Oui, Trump est bien un produit de tout cela, de ces Américains qu’Hillary Clinton avait raison de qualifier de pitoyables et d’affligeants en 2016.

Et oui, c’est bien cette réalité qui est effrayante et consternante quelle que soit la manière dont on veut l’aborder, la relativiser ou l’expliquer.

Et l’on se rappelle qu’il y a une majorité d’électeurs qui ont élu messieurs Erdogan en Turquie, Orban en Hongrie, Duterte aux Philippines et, bien sûr, Poutine en Russie, liste non-limitative.

Et qu’il y a des pourcentages atterrant d’électeurs qui votent pour Le Pen en France ou Salvini en Italie, deux exemples parmi tant d’autres.

Sans oublier le soutien populaire des Hitler, Mussolini, Staline, Mao et autres despotes sanguinaires en leur temps.

Mais, là, on parle des Etats-Unis d’Amérique, le pays qui soi-disant porte l’étendard de la liberté, donc de la démocratie.

Et, là, on se prend à réfléchir sur ce pays qui n’en finit pas de se débattre avec ses démons que sont, entre autres, le racisme que la Guerre de sécession n’a absolument pas éradiquer, la loi du plus fort et du «struggle for life» du darwinisme social qui n’ont jamais vraiment cesser depuis l’époque des« robber barons» (barons voleurs) du «gilded age» (âge d’or), ces capitalistes milliardaires tels Ford, Canergie ou Morgan, qui sont apparus au cours du XIX° siècle et qui ont exploité les travailleurs de manière éhontée, et une violence récurrente qui gangrène une grande partie de la société.

Mais l’on est obligé de réfléchir également à ce système démocratique sensé produire un citoyen éclairé et responsable, respectueux de l’autre et tolérant qui était l’objectif de ses promoteurs aux XVIII° et XIX° siècles et dont les objectifs semblent de plus en en plus inatteignables dans une régression historique, si tant est que l’Histoire à un sens.

On veut encore espérer que Trump sera avant tout un accident de cette même Histoire dans une volonté de croire que la démocratie républicaine a un avenir que nombre de faits de ce troisième millénaire naissant semblent démentir.

Une chose est sûre: une réélection de Trump serait la démonstration que cette démocratie républicaine est en danger de mort, non pas parce que le populiste démagogue rempilerait pour quatre ans mais bien parce que le «peuple» américain aurait à nouveau porté à sa tête un tel personnage.
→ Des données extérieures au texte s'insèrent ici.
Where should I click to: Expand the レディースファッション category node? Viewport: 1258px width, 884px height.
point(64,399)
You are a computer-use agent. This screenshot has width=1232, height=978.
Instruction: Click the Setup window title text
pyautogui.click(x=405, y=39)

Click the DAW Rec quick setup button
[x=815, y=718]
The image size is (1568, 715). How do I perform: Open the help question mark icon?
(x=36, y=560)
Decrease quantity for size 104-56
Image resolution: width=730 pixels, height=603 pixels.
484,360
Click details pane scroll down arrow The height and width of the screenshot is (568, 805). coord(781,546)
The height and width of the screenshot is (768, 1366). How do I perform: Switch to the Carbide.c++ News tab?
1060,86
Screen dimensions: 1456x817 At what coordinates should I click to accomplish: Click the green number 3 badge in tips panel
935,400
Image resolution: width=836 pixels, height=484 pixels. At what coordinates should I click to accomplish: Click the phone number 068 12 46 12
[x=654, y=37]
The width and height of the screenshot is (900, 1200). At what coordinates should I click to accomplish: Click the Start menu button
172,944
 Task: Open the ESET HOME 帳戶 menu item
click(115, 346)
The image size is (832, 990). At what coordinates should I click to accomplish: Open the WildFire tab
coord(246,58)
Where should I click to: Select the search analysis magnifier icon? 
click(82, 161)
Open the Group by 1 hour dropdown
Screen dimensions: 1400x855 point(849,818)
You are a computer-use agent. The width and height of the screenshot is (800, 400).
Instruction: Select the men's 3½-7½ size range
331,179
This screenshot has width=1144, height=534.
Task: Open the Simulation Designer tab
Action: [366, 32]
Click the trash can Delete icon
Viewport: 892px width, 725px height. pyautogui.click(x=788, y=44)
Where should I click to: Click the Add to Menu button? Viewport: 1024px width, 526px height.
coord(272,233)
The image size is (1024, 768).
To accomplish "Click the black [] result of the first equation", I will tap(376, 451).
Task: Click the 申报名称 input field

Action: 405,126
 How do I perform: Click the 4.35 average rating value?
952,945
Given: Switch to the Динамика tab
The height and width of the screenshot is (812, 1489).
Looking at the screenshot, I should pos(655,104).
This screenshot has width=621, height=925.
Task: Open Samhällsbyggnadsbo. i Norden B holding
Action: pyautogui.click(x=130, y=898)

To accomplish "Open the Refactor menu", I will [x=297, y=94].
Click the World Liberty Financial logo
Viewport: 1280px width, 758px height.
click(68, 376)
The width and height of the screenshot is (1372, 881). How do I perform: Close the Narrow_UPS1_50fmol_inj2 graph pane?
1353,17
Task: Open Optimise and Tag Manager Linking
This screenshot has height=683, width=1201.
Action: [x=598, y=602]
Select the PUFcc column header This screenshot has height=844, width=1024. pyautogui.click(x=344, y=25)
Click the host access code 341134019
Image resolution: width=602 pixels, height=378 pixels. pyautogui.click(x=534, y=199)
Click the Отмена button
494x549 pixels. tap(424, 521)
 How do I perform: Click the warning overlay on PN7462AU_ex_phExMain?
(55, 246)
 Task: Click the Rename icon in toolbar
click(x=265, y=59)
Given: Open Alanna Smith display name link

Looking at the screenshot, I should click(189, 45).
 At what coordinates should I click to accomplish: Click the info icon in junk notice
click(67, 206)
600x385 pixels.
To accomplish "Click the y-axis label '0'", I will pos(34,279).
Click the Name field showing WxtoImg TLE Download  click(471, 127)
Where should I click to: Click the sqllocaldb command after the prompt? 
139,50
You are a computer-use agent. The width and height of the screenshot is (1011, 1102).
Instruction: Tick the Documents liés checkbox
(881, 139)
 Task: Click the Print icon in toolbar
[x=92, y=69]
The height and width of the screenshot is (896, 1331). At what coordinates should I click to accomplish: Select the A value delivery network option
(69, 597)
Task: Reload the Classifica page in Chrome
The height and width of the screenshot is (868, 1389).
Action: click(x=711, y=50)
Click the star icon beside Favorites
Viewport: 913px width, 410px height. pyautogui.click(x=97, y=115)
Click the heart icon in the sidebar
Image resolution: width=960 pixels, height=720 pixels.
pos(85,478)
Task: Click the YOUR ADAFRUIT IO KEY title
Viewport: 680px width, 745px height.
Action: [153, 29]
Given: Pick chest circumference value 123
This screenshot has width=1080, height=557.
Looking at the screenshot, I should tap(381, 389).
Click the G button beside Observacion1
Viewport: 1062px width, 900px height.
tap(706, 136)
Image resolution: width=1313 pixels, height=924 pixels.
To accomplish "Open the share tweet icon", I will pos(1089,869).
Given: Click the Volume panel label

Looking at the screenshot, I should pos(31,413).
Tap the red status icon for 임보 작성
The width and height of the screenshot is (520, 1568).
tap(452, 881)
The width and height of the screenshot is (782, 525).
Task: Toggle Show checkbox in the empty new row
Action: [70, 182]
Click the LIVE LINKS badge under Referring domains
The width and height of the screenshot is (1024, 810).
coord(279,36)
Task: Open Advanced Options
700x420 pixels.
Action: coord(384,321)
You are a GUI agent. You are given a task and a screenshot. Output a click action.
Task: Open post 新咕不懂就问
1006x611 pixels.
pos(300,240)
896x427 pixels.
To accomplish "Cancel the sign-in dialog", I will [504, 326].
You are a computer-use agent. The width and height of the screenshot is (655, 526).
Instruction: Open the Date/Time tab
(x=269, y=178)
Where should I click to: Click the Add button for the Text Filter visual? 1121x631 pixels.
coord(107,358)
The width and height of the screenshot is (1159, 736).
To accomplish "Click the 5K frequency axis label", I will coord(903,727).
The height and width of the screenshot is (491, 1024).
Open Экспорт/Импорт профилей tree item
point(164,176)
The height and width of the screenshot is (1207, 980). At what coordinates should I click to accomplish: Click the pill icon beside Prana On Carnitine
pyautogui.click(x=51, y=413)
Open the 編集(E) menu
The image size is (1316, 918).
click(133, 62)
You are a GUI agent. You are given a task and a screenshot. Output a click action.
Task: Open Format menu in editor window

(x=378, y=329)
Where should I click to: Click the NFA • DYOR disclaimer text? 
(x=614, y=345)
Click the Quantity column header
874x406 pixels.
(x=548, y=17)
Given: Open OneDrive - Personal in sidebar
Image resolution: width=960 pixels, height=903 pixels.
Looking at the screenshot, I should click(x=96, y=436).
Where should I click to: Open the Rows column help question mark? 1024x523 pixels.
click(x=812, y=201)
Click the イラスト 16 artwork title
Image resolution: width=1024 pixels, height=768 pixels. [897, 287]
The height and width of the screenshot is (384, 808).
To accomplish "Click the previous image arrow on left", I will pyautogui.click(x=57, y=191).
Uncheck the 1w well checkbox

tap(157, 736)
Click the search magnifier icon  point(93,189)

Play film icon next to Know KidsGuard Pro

Quoi qu’il arrive l’épisode Trump sera, comme d’autres, un rappel sévère sur ce qu’il reste encore à faire pour qu’enfin la démocratie républicaine devienne un régime mature, c'est-à-dire que sa légitimité ne puisse être remise en cause par ceux qui en profitent et que sa plénitude puisse s’épanouir dans ses valeurs humanistes.